**INSTRUCTIONS FOR THE TASK:**
Look through the records below and copy each line that includes the word "timestamp".

____

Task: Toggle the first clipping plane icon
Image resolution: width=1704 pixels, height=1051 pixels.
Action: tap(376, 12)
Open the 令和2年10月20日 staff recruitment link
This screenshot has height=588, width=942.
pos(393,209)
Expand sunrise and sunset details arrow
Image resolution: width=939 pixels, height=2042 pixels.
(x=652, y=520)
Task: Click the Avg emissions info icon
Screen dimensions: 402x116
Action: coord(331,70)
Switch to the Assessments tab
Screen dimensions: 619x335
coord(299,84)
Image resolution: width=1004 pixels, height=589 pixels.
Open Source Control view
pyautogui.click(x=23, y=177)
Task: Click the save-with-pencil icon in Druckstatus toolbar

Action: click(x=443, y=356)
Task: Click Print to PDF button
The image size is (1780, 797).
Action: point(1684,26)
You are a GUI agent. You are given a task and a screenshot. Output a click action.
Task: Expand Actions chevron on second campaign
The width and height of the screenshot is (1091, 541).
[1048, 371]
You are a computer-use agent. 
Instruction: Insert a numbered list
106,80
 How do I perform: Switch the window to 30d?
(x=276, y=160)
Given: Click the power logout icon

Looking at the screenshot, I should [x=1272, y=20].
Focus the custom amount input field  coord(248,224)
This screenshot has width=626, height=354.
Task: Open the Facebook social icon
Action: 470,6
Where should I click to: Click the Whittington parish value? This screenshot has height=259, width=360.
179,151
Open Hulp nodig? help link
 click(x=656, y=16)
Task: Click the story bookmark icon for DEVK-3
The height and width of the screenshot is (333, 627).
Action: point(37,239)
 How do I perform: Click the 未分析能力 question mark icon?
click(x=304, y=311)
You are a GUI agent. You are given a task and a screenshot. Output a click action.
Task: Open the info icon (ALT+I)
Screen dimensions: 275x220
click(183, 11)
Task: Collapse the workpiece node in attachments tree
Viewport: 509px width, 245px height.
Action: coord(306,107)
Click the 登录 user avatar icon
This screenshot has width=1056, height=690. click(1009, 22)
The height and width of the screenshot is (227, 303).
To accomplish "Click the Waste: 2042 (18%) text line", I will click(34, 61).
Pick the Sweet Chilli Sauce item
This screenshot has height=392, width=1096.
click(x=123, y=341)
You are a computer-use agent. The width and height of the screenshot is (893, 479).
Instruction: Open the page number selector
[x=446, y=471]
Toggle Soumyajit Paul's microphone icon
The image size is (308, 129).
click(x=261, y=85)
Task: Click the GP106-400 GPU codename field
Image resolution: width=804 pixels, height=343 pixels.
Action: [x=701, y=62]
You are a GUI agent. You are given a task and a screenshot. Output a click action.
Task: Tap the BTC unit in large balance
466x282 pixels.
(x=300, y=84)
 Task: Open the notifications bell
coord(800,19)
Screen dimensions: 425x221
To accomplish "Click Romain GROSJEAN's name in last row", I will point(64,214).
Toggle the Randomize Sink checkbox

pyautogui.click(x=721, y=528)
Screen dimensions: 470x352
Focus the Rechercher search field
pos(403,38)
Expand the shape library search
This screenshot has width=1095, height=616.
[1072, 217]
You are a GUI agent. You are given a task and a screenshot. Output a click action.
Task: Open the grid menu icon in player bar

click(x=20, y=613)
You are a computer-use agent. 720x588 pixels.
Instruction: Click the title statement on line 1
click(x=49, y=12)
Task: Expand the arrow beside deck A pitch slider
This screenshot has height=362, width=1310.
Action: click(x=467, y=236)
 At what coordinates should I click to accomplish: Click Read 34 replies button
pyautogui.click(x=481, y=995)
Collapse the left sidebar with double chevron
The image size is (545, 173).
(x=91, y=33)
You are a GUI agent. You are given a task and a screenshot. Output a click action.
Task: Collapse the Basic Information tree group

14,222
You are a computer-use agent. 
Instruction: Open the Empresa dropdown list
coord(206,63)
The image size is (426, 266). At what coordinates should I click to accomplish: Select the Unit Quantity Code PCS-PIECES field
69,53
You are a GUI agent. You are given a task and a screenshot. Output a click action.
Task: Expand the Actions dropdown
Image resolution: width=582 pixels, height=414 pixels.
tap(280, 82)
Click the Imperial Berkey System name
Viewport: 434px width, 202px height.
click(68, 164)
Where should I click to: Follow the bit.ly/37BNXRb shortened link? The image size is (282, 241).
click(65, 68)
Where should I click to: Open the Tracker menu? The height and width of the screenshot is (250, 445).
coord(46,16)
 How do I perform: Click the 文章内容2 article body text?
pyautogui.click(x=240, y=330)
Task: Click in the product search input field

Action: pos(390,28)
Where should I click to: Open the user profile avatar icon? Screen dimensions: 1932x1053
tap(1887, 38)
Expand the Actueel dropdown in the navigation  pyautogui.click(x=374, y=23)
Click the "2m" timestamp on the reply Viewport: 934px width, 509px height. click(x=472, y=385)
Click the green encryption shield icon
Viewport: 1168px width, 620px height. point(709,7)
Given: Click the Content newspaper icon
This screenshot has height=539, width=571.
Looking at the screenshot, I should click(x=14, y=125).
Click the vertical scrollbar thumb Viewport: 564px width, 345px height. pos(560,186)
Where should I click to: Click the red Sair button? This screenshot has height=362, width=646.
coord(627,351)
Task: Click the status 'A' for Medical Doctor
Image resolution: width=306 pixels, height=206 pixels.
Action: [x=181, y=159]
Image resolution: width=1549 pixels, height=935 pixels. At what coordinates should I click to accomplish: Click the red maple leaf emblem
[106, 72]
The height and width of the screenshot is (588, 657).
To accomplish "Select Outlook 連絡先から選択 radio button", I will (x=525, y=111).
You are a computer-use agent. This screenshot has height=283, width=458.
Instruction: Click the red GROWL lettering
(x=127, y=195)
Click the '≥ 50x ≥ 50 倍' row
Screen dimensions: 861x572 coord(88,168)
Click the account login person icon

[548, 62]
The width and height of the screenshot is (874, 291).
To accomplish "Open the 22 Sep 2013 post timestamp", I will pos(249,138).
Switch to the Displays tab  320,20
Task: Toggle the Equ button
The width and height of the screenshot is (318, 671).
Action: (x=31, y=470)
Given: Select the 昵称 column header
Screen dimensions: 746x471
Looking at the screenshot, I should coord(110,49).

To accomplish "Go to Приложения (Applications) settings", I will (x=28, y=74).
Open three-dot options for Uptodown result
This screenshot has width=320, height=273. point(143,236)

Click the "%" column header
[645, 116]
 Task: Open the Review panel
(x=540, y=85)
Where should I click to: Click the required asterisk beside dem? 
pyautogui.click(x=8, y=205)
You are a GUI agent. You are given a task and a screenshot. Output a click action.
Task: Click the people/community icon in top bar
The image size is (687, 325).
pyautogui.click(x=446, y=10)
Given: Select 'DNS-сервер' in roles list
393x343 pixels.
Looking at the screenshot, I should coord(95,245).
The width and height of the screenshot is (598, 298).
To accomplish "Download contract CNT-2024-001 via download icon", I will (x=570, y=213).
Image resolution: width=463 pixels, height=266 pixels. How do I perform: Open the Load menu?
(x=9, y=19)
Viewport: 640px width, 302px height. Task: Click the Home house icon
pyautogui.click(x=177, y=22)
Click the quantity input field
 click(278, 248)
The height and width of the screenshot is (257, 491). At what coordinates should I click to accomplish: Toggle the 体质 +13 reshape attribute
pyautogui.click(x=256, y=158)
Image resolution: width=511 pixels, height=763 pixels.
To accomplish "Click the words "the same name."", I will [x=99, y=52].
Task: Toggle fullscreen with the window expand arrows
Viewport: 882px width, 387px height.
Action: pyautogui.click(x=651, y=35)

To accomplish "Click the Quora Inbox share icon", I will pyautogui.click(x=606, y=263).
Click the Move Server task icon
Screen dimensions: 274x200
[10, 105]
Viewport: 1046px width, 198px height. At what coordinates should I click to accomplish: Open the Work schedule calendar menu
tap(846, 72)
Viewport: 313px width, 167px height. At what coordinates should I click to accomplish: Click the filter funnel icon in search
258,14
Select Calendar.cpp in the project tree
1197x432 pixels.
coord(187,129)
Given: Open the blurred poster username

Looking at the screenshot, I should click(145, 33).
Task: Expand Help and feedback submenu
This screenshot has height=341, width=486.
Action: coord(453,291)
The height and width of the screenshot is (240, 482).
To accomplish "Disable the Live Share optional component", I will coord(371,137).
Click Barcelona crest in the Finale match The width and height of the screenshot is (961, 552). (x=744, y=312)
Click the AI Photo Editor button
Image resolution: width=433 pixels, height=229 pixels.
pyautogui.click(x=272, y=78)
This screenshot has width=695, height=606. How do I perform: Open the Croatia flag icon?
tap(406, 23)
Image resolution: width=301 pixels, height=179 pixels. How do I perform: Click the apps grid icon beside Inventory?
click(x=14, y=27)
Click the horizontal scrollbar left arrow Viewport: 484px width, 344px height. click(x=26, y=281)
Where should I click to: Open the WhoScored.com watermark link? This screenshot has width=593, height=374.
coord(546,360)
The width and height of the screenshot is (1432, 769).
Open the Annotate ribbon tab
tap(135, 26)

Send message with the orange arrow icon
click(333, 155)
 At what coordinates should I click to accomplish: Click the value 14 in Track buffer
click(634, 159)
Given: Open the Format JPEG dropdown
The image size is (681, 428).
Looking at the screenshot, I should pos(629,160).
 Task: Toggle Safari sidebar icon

____

**RESPONSE TO THE TASK:**
Click the "2m" timestamp on the reply Viewport: 934px width, 509px height. click(x=472, y=385)
To accomplish "Open the 22 Sep 2013 post timestamp", I will pos(249,138).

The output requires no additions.